Habitação. Na última década estatística, entre 2010 e 2020, o Estado construiu em Lisboa 17 casas de habitação pública por ano. O número astronómico inclui todas as casas construídas pela administração central, empresas públicas, institutos públicos, e a própria Câmara Municipal de Lisboa. Nas quatro décadas anteriores, ou seja, em ’70, ’80, ’90, e primeira década do século XXI (entre 2000 e 2010), tinham-se construído perto de 1.000 casas de habitação pública por ano. O que mudou então, a partir de 2010, para que os mesmos serviços, e praticamente as mesmas pessoas e os mesmos funcionários, descessem de 1.000 para 17 casas por ano? Tirando os anos da tróica, com quem ele próprio negociou uma intervenção, o Partido Socialista governou livre e solto a República e a cidade de Lisboa, coligado ou em aliança estreita com a extrema-esquerda. A esquerda não construiu nem deixa construir ou comprar. Lembremos que o preço final de uma casa é composto por 60% de custos efectivos e 40% de impostos. Não, o problema não está nos “senhorios”, nem na “ganância”, na “especulação imobiliária”, e muito menos no “capitalismo”. O problema é a esquerda: por junto, vale 17 casas por ano e 40% de impostos.

Pobreza. Gasta-se pouco tempo a falar de pobreza em Portugal. Por critérios estatísticos europeus, 19,8% da população residente está em risco de pobreza ou exclusão social. São mais de dois milhões de pessoas, ou uma em cada cinco.

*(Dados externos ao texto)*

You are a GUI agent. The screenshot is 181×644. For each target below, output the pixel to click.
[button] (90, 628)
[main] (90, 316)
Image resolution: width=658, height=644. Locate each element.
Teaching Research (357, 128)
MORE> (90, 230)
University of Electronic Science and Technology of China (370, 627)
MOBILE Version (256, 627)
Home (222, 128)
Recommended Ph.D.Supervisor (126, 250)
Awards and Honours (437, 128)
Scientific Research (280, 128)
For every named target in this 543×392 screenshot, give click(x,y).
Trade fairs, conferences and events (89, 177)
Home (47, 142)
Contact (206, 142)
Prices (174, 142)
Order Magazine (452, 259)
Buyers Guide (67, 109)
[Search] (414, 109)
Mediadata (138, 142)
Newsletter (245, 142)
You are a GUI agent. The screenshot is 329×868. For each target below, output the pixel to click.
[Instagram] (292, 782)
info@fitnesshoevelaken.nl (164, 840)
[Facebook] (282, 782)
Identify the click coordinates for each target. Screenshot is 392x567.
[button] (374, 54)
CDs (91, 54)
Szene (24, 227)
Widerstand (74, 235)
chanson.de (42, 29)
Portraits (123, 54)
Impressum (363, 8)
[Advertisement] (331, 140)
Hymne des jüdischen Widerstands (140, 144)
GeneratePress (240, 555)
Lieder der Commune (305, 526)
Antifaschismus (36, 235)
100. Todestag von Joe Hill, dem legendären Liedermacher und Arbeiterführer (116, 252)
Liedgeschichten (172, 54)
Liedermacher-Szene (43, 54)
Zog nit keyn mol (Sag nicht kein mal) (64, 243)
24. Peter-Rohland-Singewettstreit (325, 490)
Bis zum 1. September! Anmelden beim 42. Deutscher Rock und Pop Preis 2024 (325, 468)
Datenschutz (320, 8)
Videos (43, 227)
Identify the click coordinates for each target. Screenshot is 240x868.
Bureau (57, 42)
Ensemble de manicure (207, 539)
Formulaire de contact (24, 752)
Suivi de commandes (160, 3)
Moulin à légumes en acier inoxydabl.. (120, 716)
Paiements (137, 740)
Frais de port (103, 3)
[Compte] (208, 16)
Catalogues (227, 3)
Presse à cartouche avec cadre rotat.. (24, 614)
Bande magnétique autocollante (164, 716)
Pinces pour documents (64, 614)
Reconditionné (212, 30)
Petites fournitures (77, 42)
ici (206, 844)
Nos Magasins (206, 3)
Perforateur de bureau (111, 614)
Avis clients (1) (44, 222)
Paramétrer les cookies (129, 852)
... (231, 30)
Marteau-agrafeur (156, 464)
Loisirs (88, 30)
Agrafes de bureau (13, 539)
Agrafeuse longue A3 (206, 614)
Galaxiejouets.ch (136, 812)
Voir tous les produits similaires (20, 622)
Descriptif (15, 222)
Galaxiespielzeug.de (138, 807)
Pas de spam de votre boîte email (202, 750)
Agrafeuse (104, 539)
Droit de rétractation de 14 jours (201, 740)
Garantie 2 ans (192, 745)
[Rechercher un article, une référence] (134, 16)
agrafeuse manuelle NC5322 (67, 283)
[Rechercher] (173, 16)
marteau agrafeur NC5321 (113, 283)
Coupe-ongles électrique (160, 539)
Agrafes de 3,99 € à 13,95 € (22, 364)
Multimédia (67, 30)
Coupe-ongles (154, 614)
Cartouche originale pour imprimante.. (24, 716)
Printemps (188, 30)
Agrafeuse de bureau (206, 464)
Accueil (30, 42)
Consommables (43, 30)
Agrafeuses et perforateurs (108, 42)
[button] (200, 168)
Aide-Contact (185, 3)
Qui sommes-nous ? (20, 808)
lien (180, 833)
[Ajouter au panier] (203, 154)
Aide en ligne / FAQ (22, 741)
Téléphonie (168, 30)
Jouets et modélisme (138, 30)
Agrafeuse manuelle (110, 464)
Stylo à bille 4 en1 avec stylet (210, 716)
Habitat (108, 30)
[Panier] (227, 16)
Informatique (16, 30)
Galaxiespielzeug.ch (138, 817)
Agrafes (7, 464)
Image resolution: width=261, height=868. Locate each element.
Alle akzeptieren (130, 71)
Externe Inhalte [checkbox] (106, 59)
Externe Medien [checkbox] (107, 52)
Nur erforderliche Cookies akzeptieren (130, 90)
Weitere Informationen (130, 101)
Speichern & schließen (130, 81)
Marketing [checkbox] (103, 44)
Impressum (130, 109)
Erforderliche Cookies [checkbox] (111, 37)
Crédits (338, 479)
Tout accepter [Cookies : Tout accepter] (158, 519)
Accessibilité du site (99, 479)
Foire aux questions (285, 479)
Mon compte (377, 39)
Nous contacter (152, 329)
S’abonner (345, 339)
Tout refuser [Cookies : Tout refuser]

Pior, 12% da população empregada vive abaixo do limiar da pobreza. Ou seja, ter trabalho não livra estas pessoas da pobreza. Que é hoje também um problema urbano, como se vê em Lisboa nos bairros sociais, onde a falta de segurança e de presença da Polícia são, para quem vive ali, o primeiro factor de exclusão social. A história da caixa multibanco no Bairro da Boavista é o ponto mais exemplar e completo a que a pobreza de uma sociedade pode descer. De maneira que em vez de grafitis, “arte” urbana, casas-de-banho mistas, igualdade de género, e outras idiotias que ocupam a desordem pública, é preciso dedicar tempo e esforço ao problema da pobreza.

Democracia. De todos, o ponto mais importante. Temos um problema grave e sério com a liberdade de expressão de deputados eleitos, na Assembleia da República como na Assembleia Municipal de Lisboa. A esquerda forma maiorias e manda calar os adversários. É uma combinação de prepotência e de impreparação política por parte de quem manda nas assembleias. Pior, há documentos votados sem quórum; sem maiorias qualificadas, como às vezes se exige; e com toda a espécie de irregularidades, cujo único aspecto em comum é serem da conveniência do PS. Em toda a parte, vale a mesma regra, que de resto se tornou um hábito banal: quem forma maiorias decide não só o que se pode ou não dizer, mas também quais os procedimentos que se podem atropelar despreocupadamente. Um ataque aos procedimentos é um ataque formal à democracia. E defender a democracia não é vozear contra o “populismo”; é exigir e garantir o regular funcionamento das instituições representativas.